Ciao Bella (di Stefano Olivieri)
Si, guarda che dico proprio a te, ragazza di sinistra – ops, che gaffe ! Di centro sinistra volevo dire. Insomma democratica.. – E’ a te che mi rivolgo, per invitarti alla festa a Caracalla, dal 25 giugno in poi.
Quale festa, chiedi ? Ma come quale festa…. Quella festa. Ciao, bella……bella ciao. Capito l’anastrofe ? E’ proprio quella festa. Quella che si tiene ogni anno, d’estate, a Roma. Quella dove ci stanno tutti, dal pizzettaro alle gratta checche, dai gruppi musicali ai dibattiti politici, perfino i giochi d’acqua. Insomma quella festa, di quel giornale, quotidiano.
Non hai capito ancora ? Eppure c’è scritto sul manifesto dove ci sei tu che ti stiracchi appena sveglia, bellissima, giovane e senza un filo di trucco, proprio come piace a noi. Come sarebbe a dire “ non c’è scritto niente ..” ? Guarda meglio, giù verso il basso, in piccolo….. l’hai trovato ? Ok, sì, è proprio l’Unità, ma dillo piano per carità. Perchè guarda che non c’entra niente, che stavolta è tutto diverso, che anche se veniamo da lì non siamo più “quelli lì”, non so se mi sono spiegato.

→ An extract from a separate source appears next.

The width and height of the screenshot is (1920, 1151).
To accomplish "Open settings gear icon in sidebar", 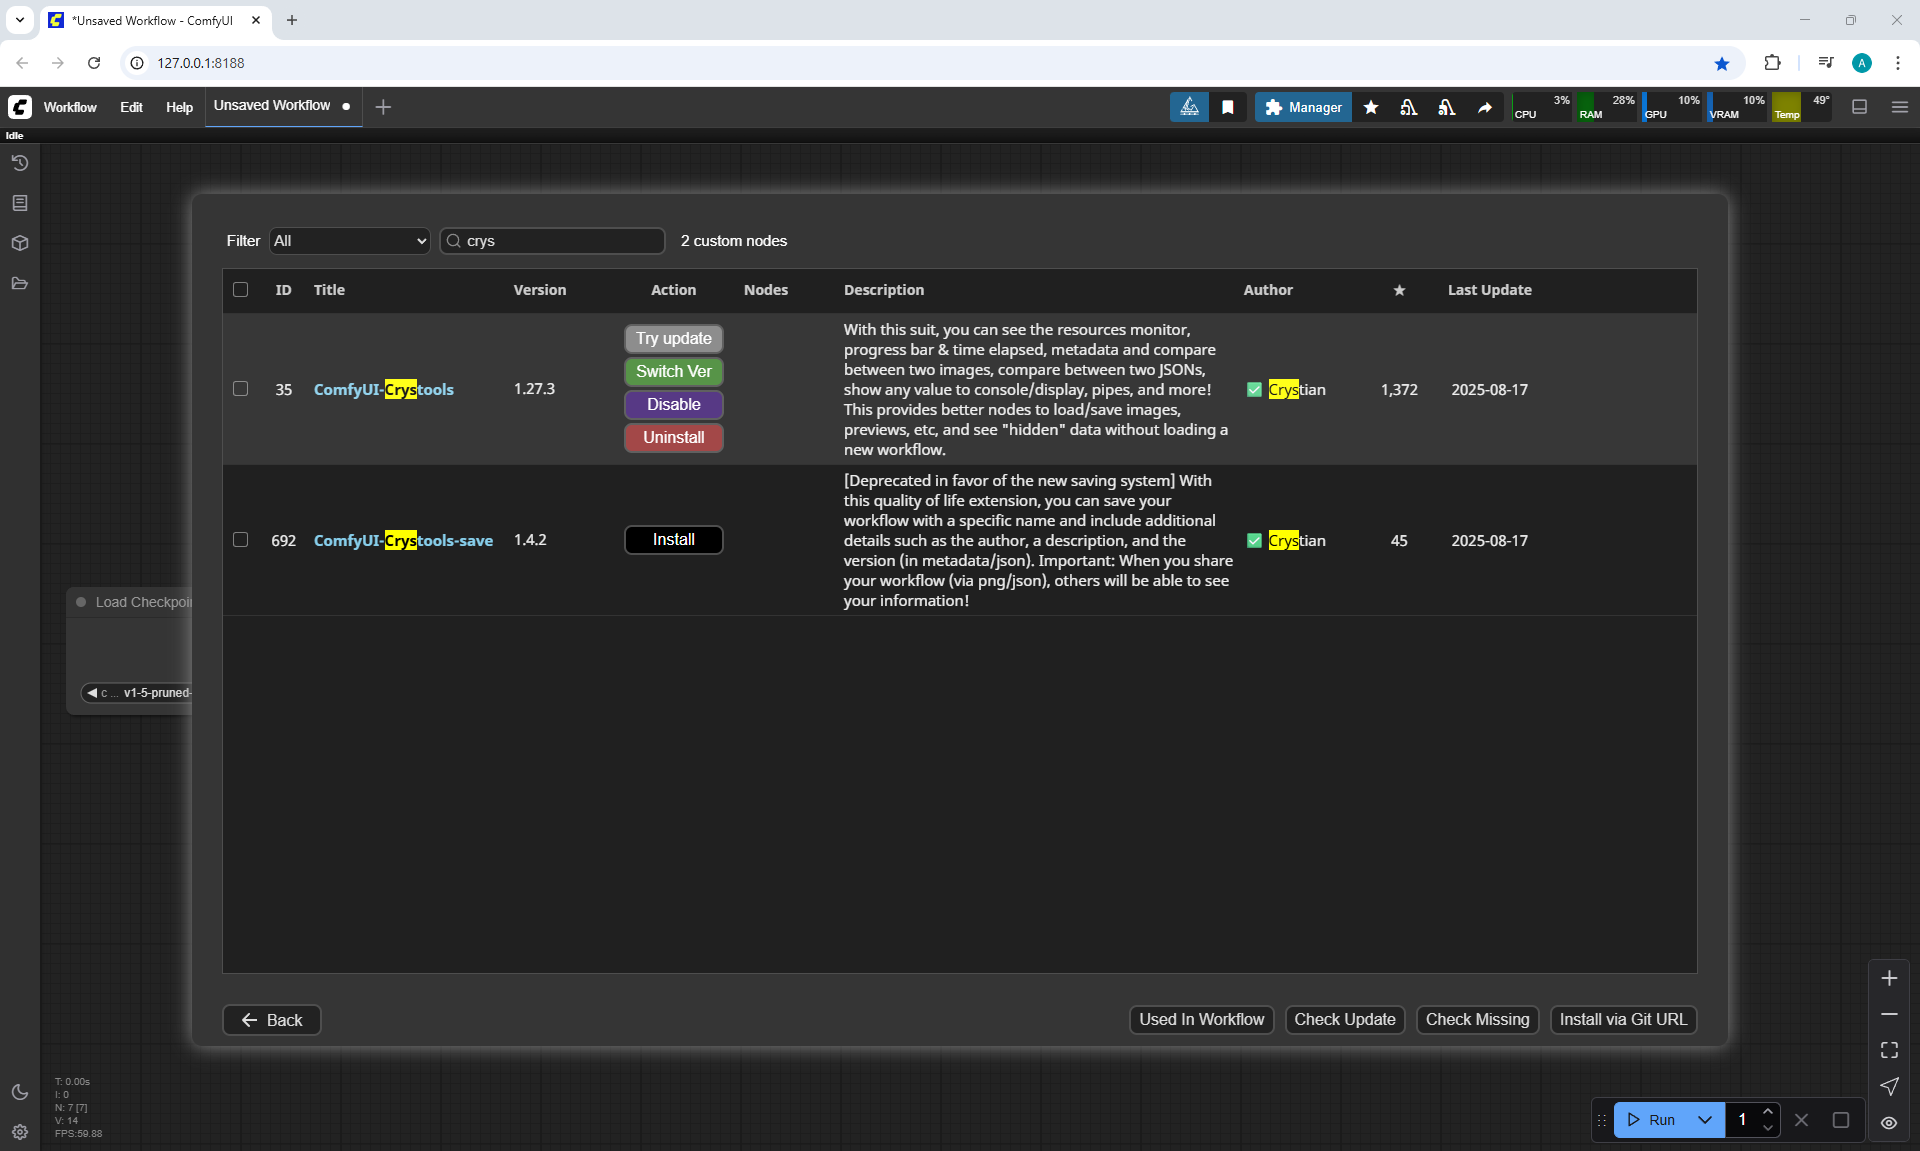I will pyautogui.click(x=20, y=1132).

E’ difficile da capire, me ne rendo conto, ma non posso farci nulla. C’è chi aveva proposto di chiamarla “democratica”, ma quello come aggettivo per una festa – scusami tanto per l’espressione – faceva proprio cagare. Io avevo proposto di appoggiarsi alla festa de noantri ma i trasteverini si erano subito ribellati, pare che il quartiere da anni sia ormai in mano ai tassisti fedeli ad Alemanno. D’altra parte il PD non batte un chiodo dopo la sbreccola elettorale, e la festa dell’Unità è una macchina da soldi formidabile, collaudata da decenni…..

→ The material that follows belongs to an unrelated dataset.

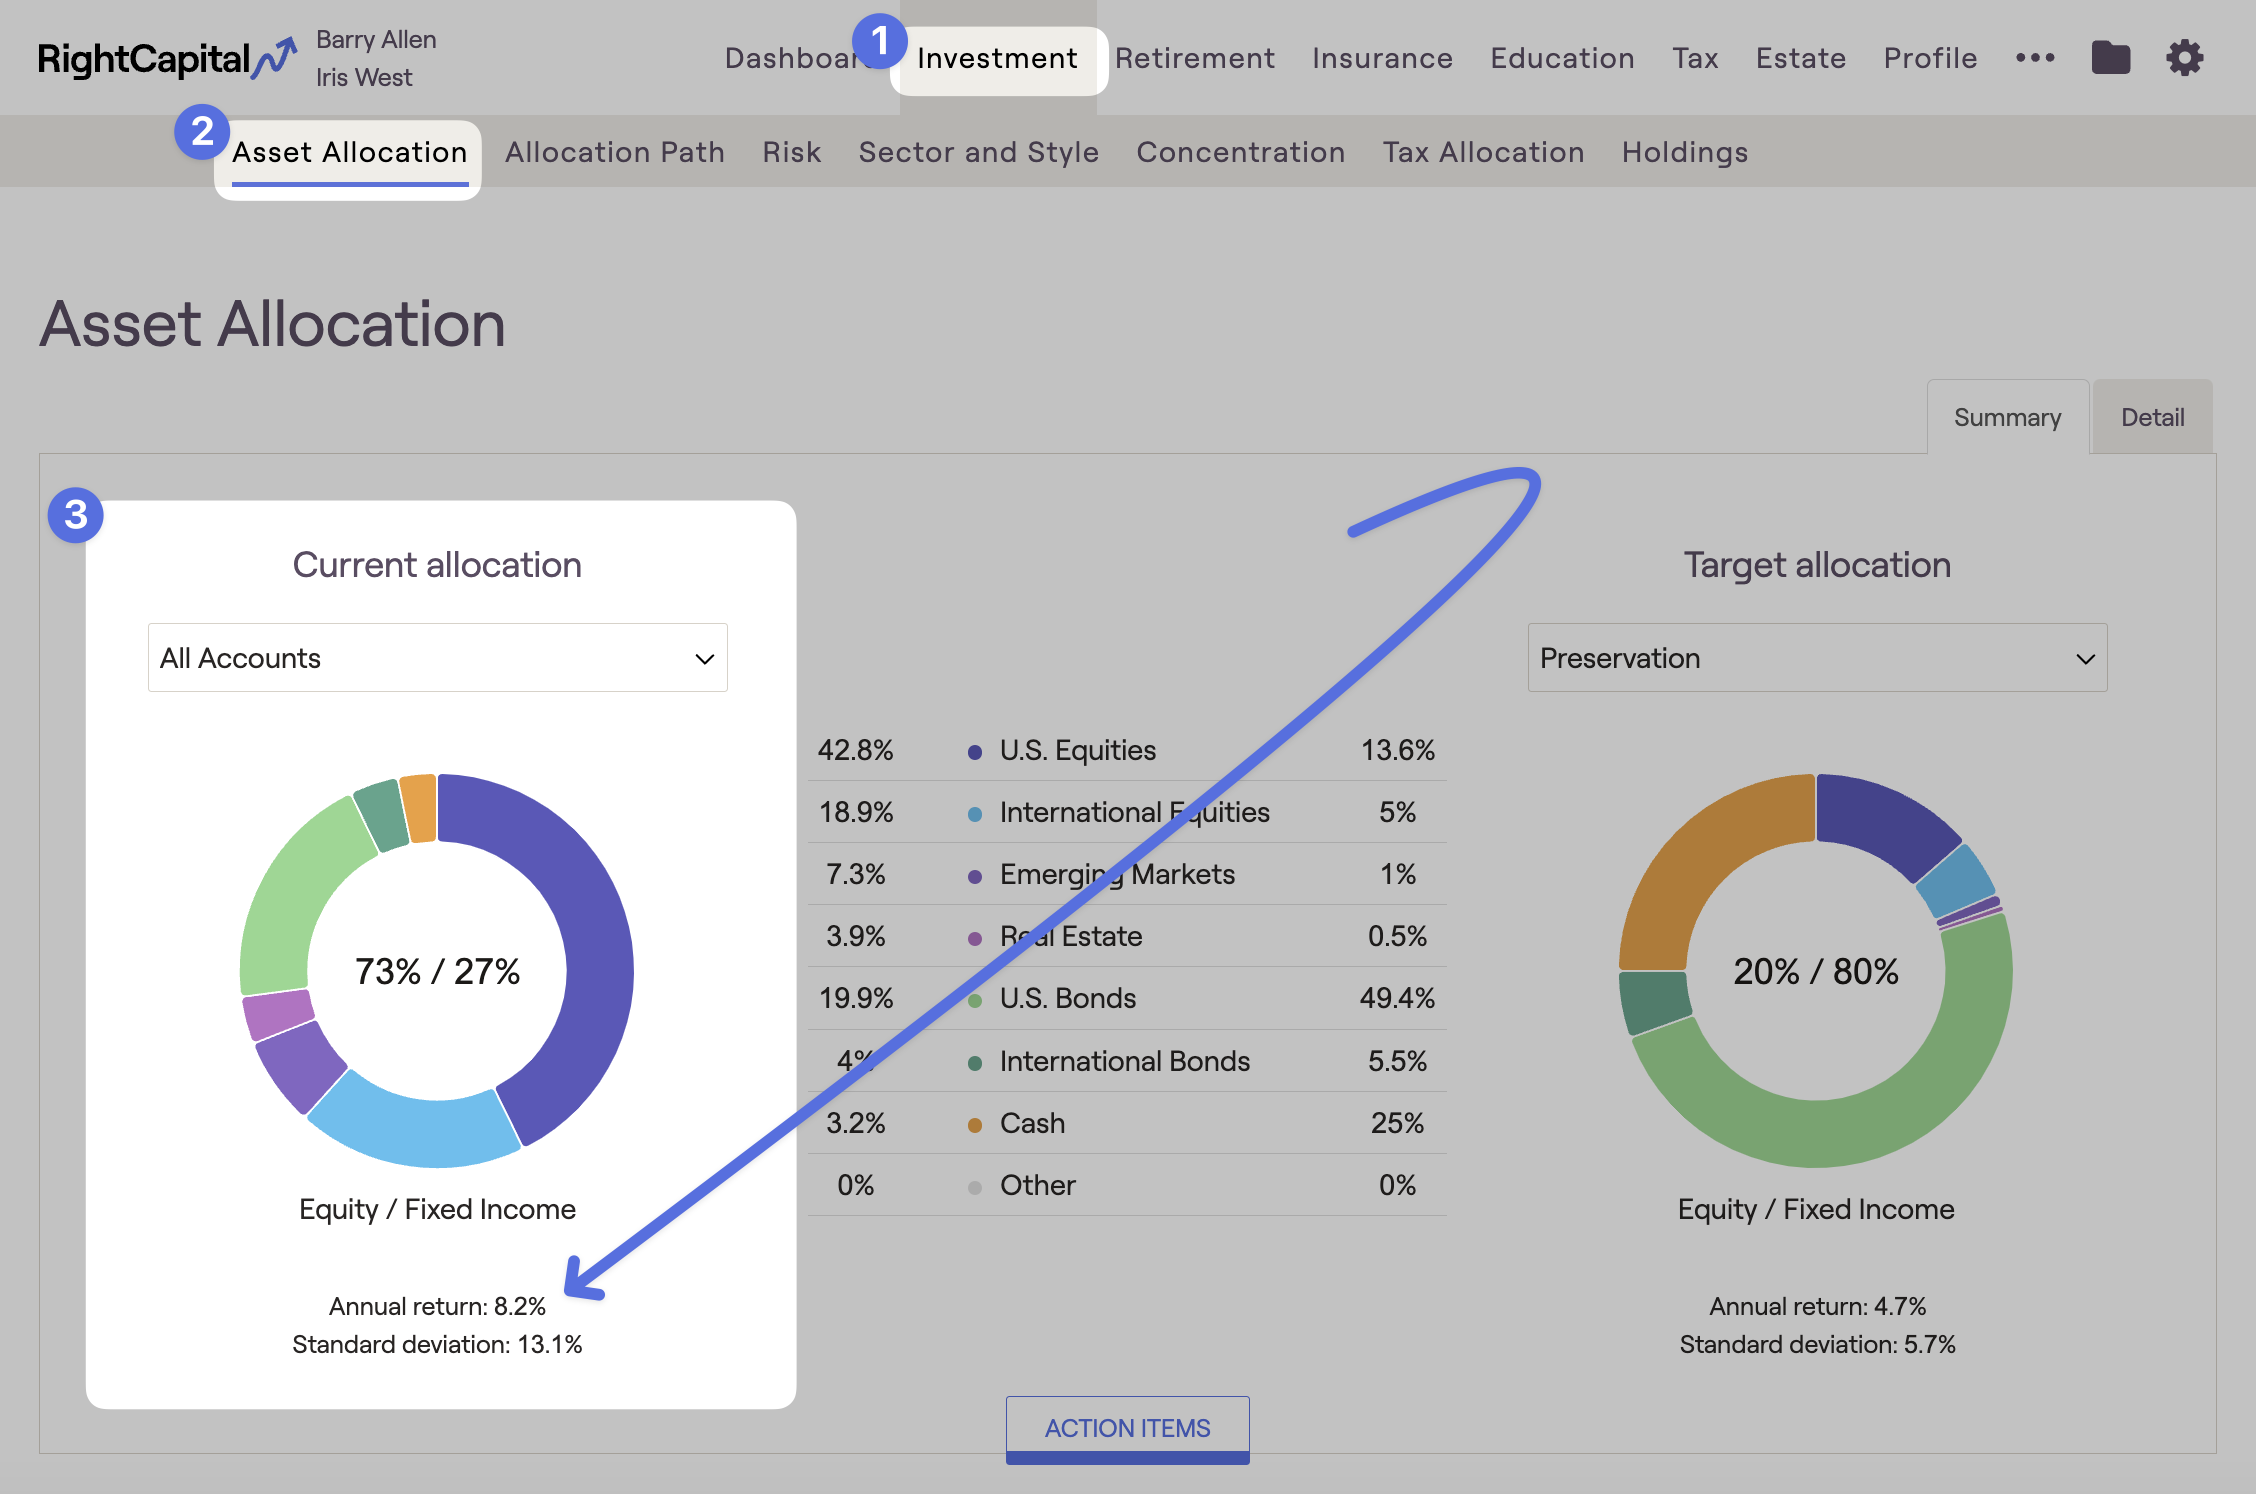Open the Preservation target allocation dropdown

(x=1816, y=658)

Come dici ? Ma certo che è gratis. C’è scritto, no ? Ma è l’ingresso ad essere gratuito, poi dentro paghi. Se mangi, paghi, se bevi pure. Se vuoi ballare paghi, se vuoi ascoltare il gruppo che tira devi scucire 5 o dieci euro, a seconda dei casi. No, non c’entrano i volontari… è che una volta pagava il partito, ma vuoi mettere il servizio di oggi con quello di trent’anni fa ? Tavole imbandite, menu differenziati, perfino la birra estera doppio malto se ti piace. Queste cose costano, mica c’abbiamo Silvio che scuce, noi. Noi siamo diversi.

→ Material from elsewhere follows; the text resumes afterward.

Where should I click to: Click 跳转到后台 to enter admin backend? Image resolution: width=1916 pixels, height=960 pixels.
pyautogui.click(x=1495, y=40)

Come dici ? Che significa “mica tanto..?” Ma guarda un po’ questa, come s’è fatta arrogante ! Sta a vedere che adesso non possiamo più organizzare una festa dell’Unità che ci accusano di plagio ! E poi abbiamo scritto “Ciao, Bella” e non Bella ciao, quindi siamo a posto.
Non sei convinta..? Non ti interessa ? Sai che ti dico : Ciao, bella.